Advertisement
Dublin: 3 °C Friday 11 October, 2024
Oops

Clinton 'misplaced nuclear codes'

New book claims former US President couldn’t recall where he left the codes at the height of the Monica Lewinsky scandal.

A FORMER WHITE House aide has claimed in a new book that Bill Clinton once lost the country’s nuclear codes “for months”.

Each American president carries a small plastic rectangular card – known as “the biscuit” – listing numbers which can then be used to open a briefcase holding the codes to arm the country’s nuclear warheads. (The briefcase is known as “the football”). The codes are used to identify the president to commanders when ordering that the nuclear missiles be unleashed.

General Hugh Shelton, who was Chairman of the Joint Chiefs of Staff at the time, said in his new memoir, Without Hesitation: The Odyssey of an American Warrior that when he made a routine request for the card in 2000, an aide to the then President Clinton had to admit that it had been misplaced. The Daily Telegraph reports Shelton as saying that:

The codes were actually missing for months. That’s a big deal – a gargantuan deal.

The general claims that procedures dictate that an official be sent to the president to check the codes every month. The book says that an official arrived on one occasion only to be told that “the biscuit” was with the president, who could not be disturbed. When officials came to check the codes a month later,  they were told a similar story. According to Gen Shelton’s book, the loss was only reported when it came time to change the codes and a presidential aide had to admit they were missing.

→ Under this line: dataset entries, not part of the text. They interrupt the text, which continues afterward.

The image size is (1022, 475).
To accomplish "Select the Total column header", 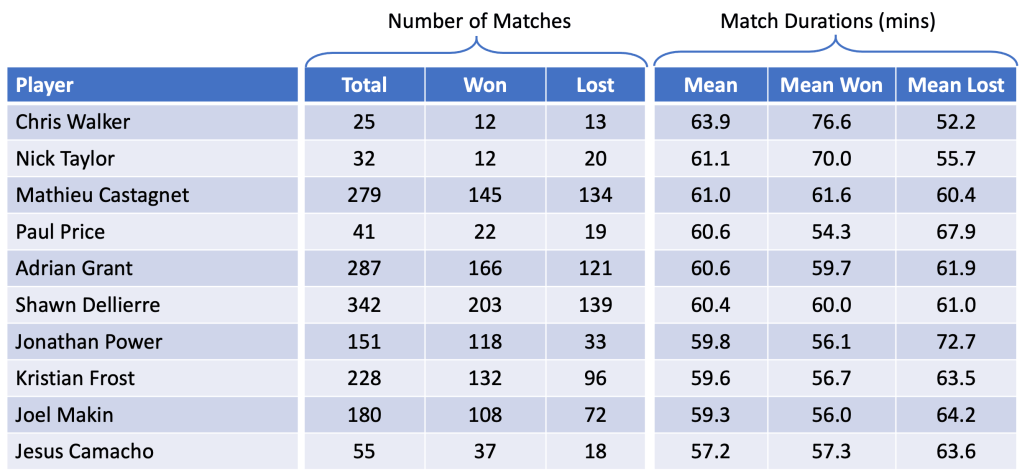I will [363, 85].
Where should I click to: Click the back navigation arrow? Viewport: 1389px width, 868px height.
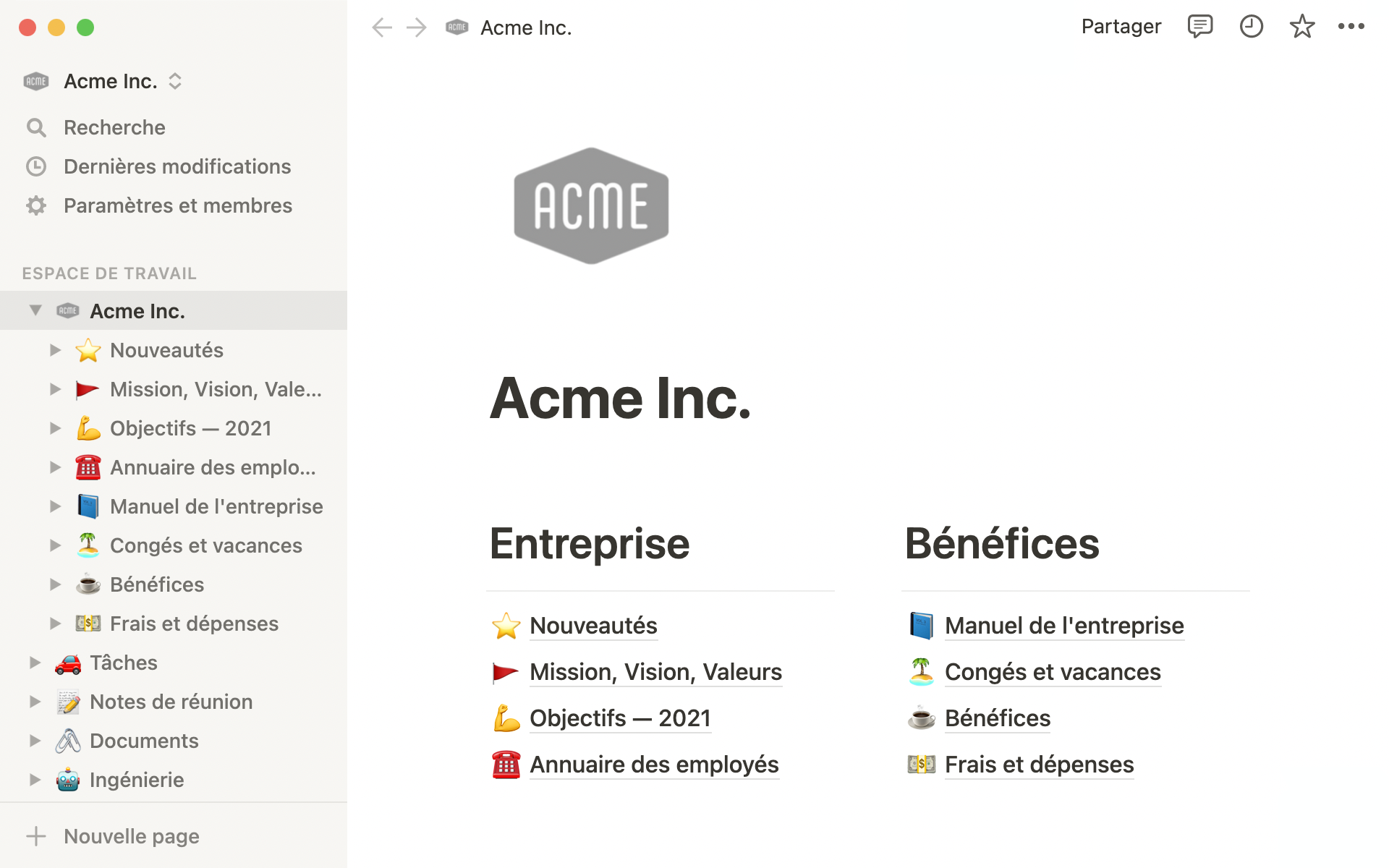(x=381, y=27)
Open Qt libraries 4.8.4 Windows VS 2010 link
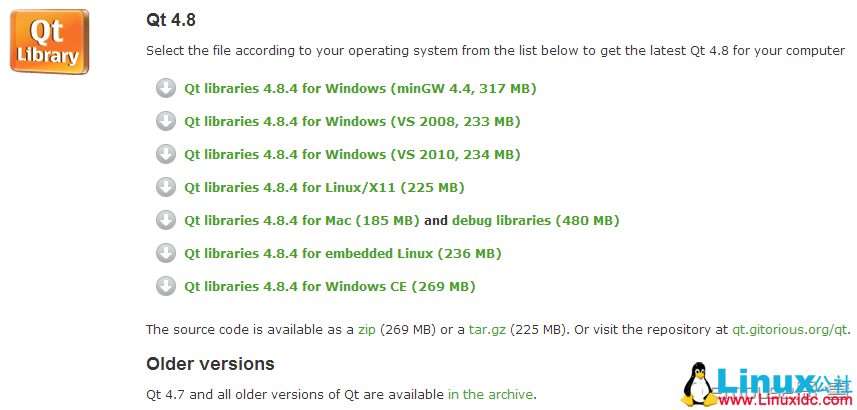 [352, 154]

A similar claim was made by a former Clinton aide, Lt Col Robert Patterson, in a book published in 2003. Lot Col Patterson had claimed then that the card was found to be missing the morning after the Drudge Report website broke the scandal that Clinton had had a sexual relationship with his inern Monica Lewinsky, in January 1998.

It has previously been rumoured that former president Jimmy Carter once left the card in a suit that was sent to the dry cleaners.